Any production put out in the media that has a setting in the future, considering if it may be a movie or an animated cartoon serious has in some form a robot incorporated into it. For example, the robotic maids in the Jetsons or translator droids in Star Wars.
If you may fear that a robot may take over your job in the future, there is now a numerical calculator from NPR.org which is based off of a great amount of research from Oxford University. This calculator can predict if your occupation will become redundant and automated in the next couple of decades.
If this isn’t starting to worry you, have you realized that Google just released information last month about self driving cars? They are currently designing the world’s first fully self-driving vehicle with a prototype being released any day this summer.
Restaurant servers have a 94% chance of being computerized.
There are Bakebot robots that create delicious cookies and hospitals are now employing medical robots to help assist their doctors.
Certain aspects of a job are easier to automate than others. It all depends on what tasks have to be done. Michael Osborne who is one of the researchers at Oxford University said “We were obviously thinking about the fact that waiters and waitresses require small talk with customers at tables, presenting a smiling face in a way that a robot isn’t able to do. So, we told the algorithm that waiters were non- automatable, and yet, despite that, the algorithm came back and told us that the probability was .94.”
This research was published about two years ago, but hypothesizes are now starting to come into effect. Restaurant chains like Olive Garden are using tablets to take orders.
Gartner.com, an information technology research and advisory firm claims that there is a high probability that one-third of jobs will be replaced by software, robots and smart machines by the year 2025.
A hotel in Japan will open soon which is staffed by 10 extremely life-like robots. They will take care of customers, carry luggage and even clean rooms. Photo: Daily Mail.
“Artificial intelligence and robots are not just challenging blue-collar jobs; they are starting to take over white-collar professions as well.
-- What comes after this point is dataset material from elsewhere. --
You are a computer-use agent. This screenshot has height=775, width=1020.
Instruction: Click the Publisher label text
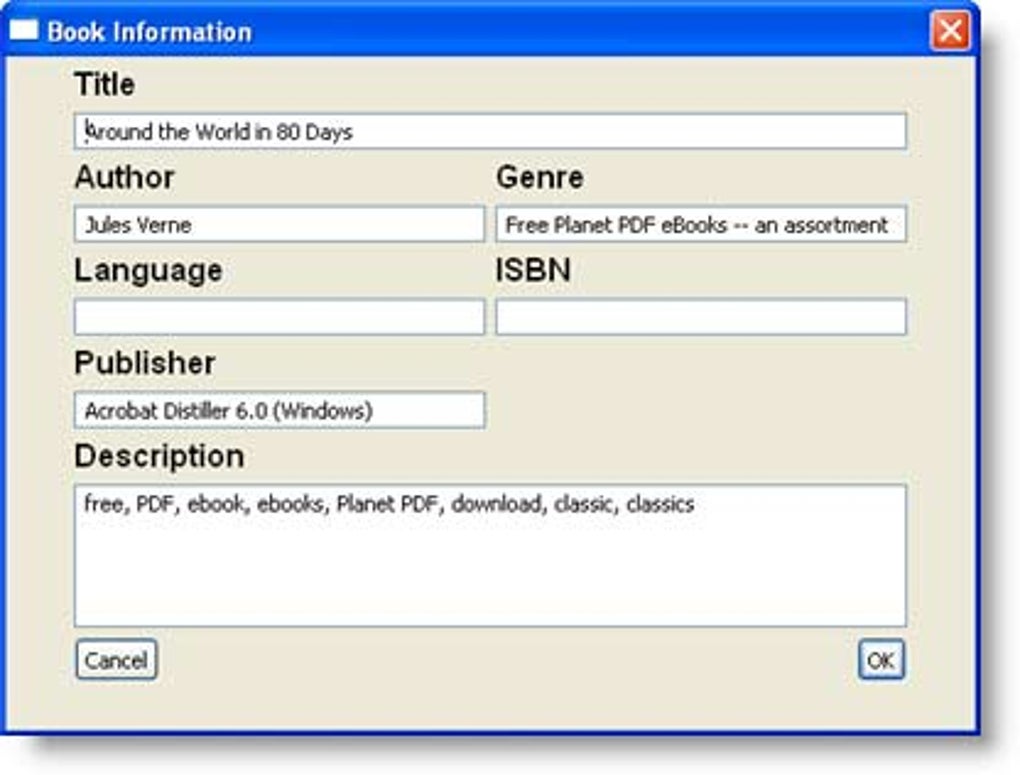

Financial and sports reporters, online marketers, surgeons, anesthesiologists, and financial analysts are already in danger of being replaced by robots.”
“While one camp of experts predict that several unlucky Americans will be pushed out of work in the near future, others argue that this increase in computing prowess will simply eliminate old jobs and introduce new ones, resulting in a net-zero effect — or even an increase in jobs. New technology means new products and services, they argue, as we saw during the Industrial Revolution,” Says the Business Insider who predicts that robots will take over 25% of jobs by the year 2015.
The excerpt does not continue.